**About this task**
The string "Select" appears in some lines of the entries that follow; copy each such line.

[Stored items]
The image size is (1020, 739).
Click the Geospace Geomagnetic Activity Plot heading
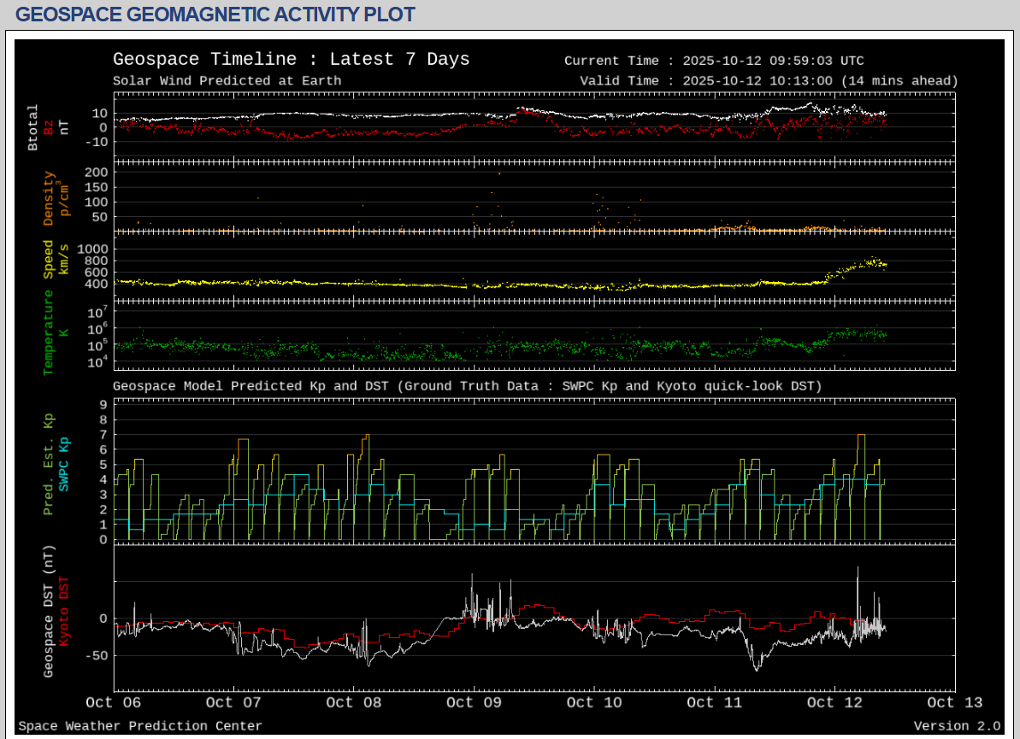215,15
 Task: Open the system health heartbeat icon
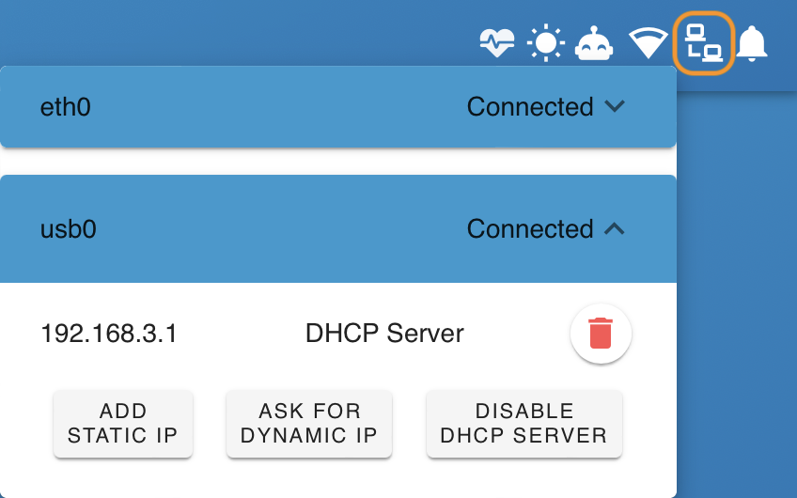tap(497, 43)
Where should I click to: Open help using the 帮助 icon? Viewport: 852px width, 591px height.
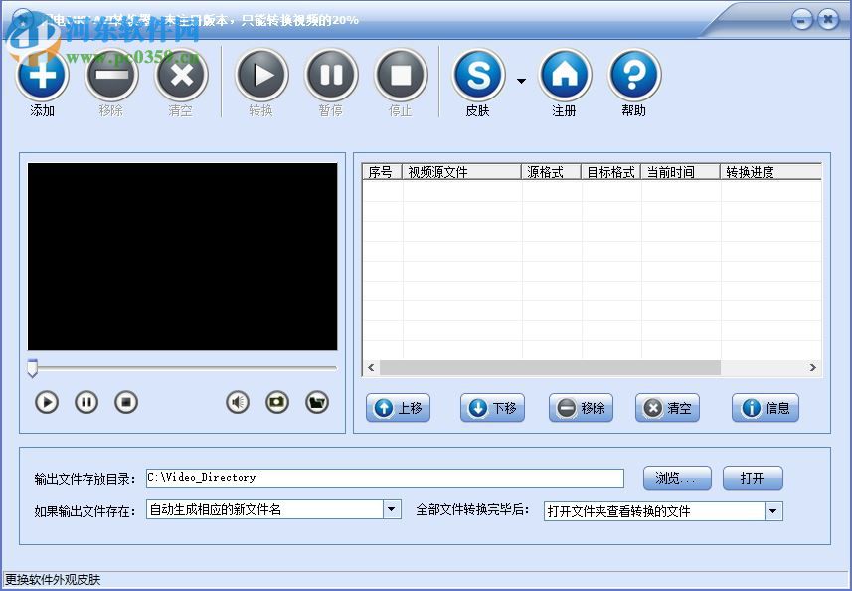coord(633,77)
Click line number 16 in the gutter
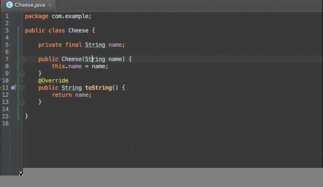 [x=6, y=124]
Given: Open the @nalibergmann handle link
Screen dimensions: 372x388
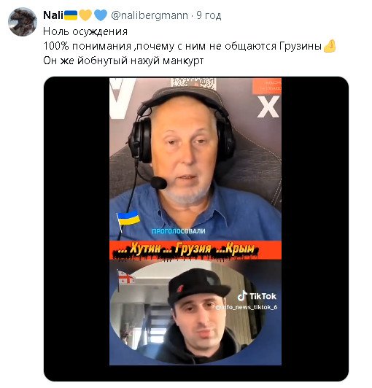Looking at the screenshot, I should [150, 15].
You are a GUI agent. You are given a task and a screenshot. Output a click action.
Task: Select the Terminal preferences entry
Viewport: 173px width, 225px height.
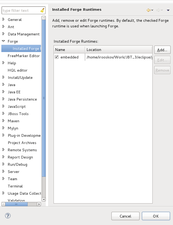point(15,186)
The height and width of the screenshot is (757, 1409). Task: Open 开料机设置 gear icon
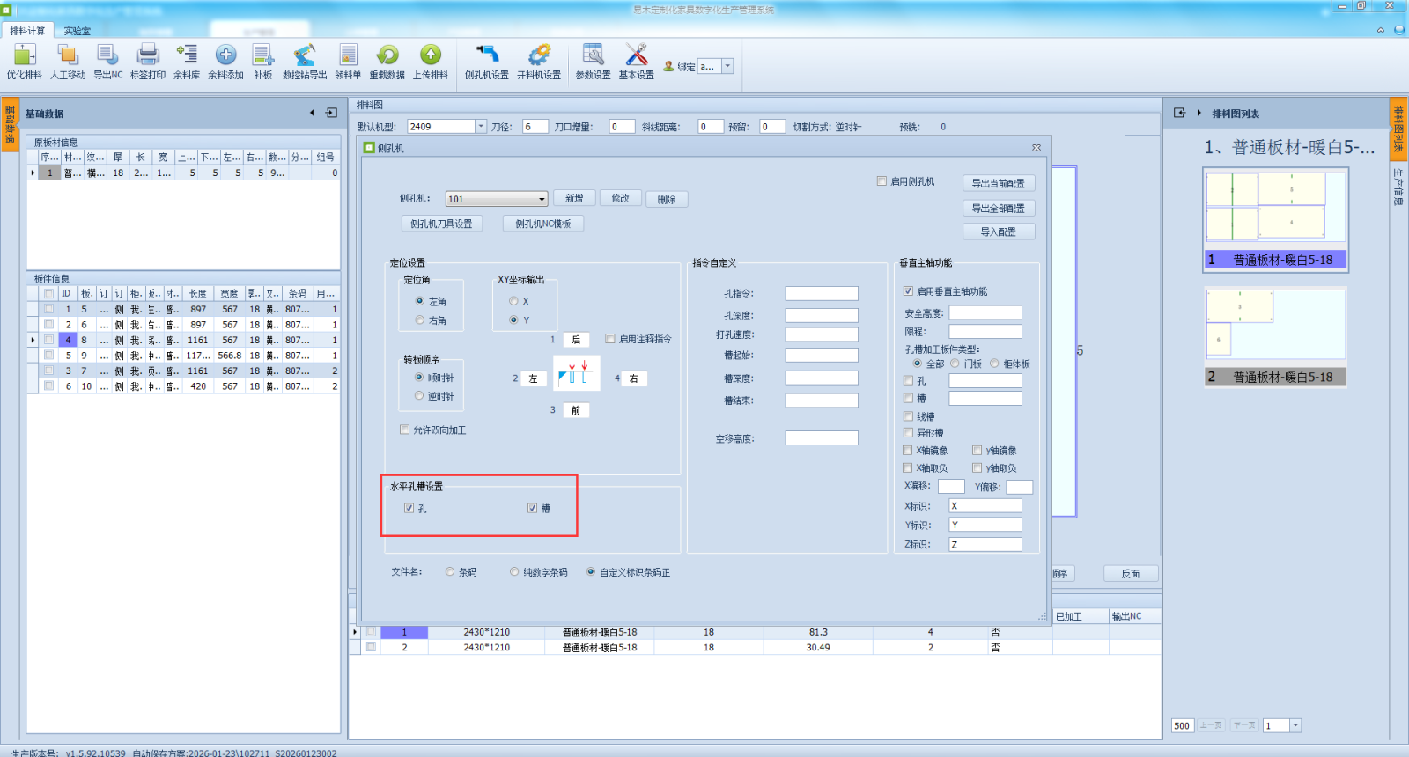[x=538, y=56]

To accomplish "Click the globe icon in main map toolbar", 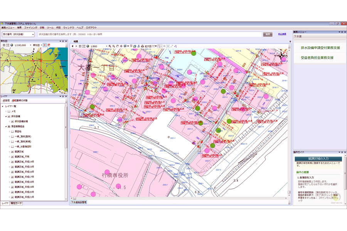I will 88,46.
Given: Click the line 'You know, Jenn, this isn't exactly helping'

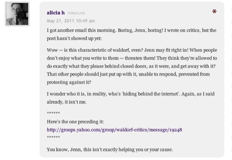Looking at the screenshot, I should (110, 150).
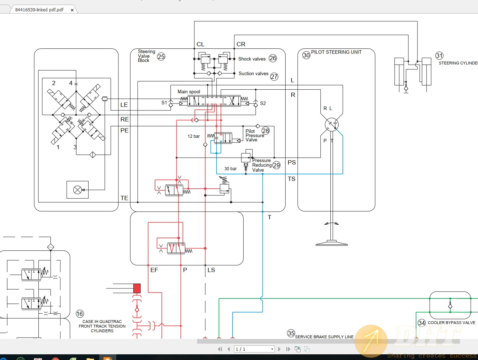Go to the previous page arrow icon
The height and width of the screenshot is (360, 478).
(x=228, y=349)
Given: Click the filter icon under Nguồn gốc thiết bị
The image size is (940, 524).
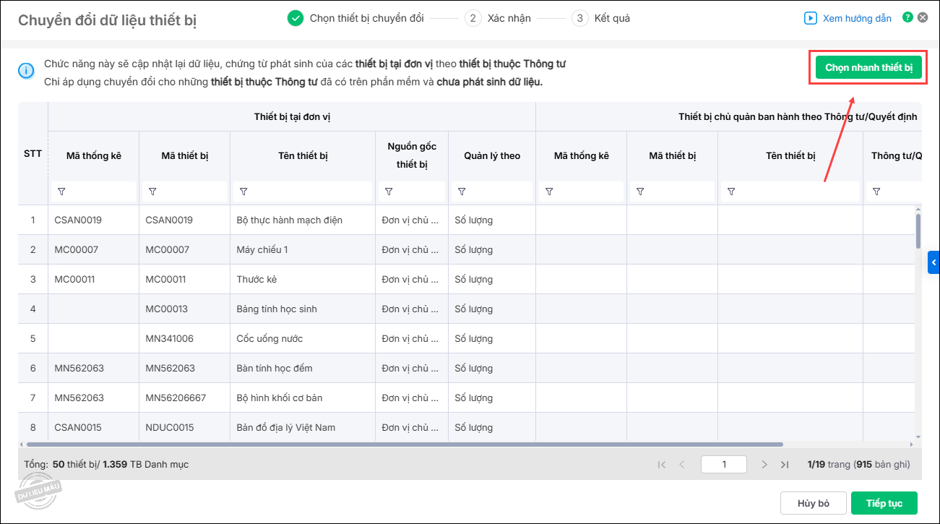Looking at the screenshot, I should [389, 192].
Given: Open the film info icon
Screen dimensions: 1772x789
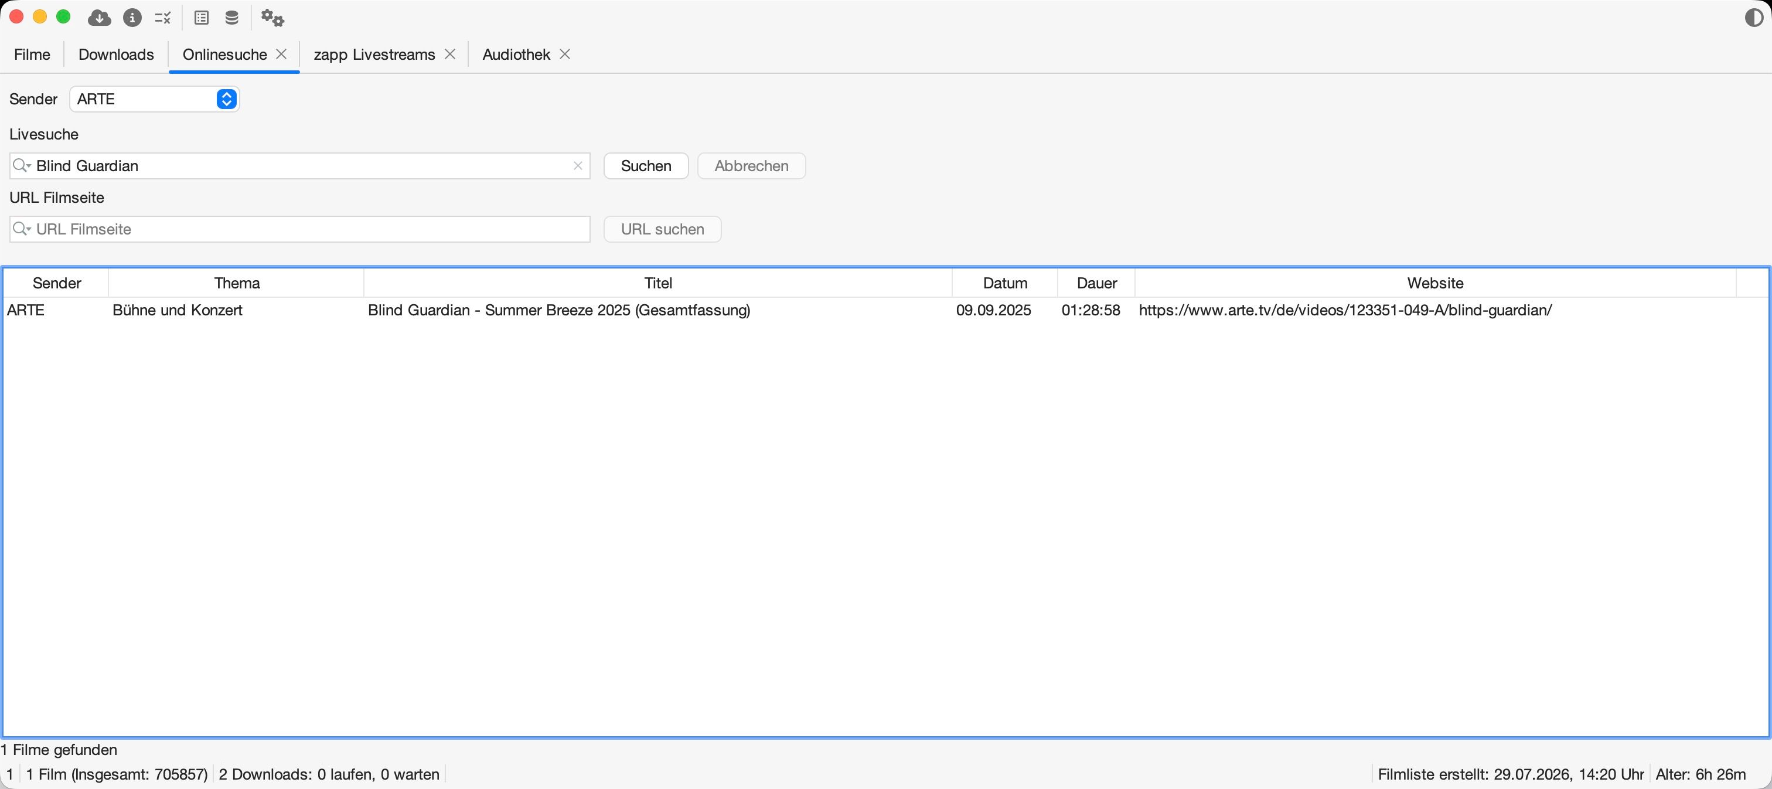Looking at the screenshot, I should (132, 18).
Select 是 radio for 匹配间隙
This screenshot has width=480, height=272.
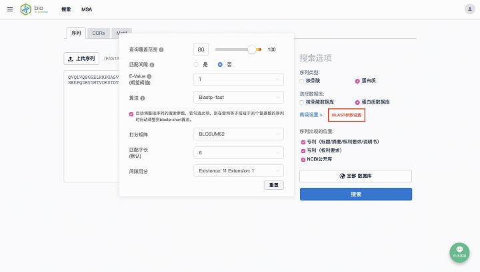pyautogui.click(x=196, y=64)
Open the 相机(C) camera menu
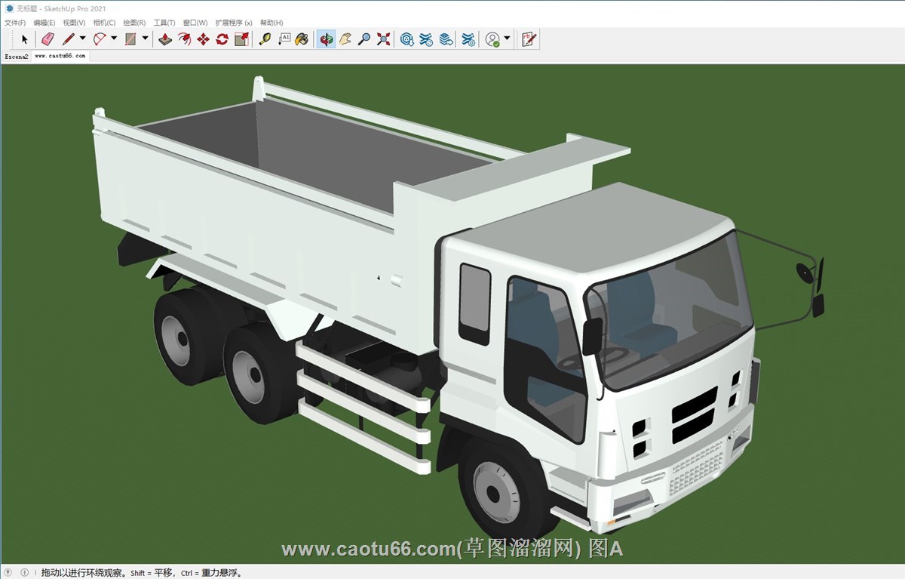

**Task result**
Task: Select the Terminal preferences entry
Select 是 radio for 匹配间隙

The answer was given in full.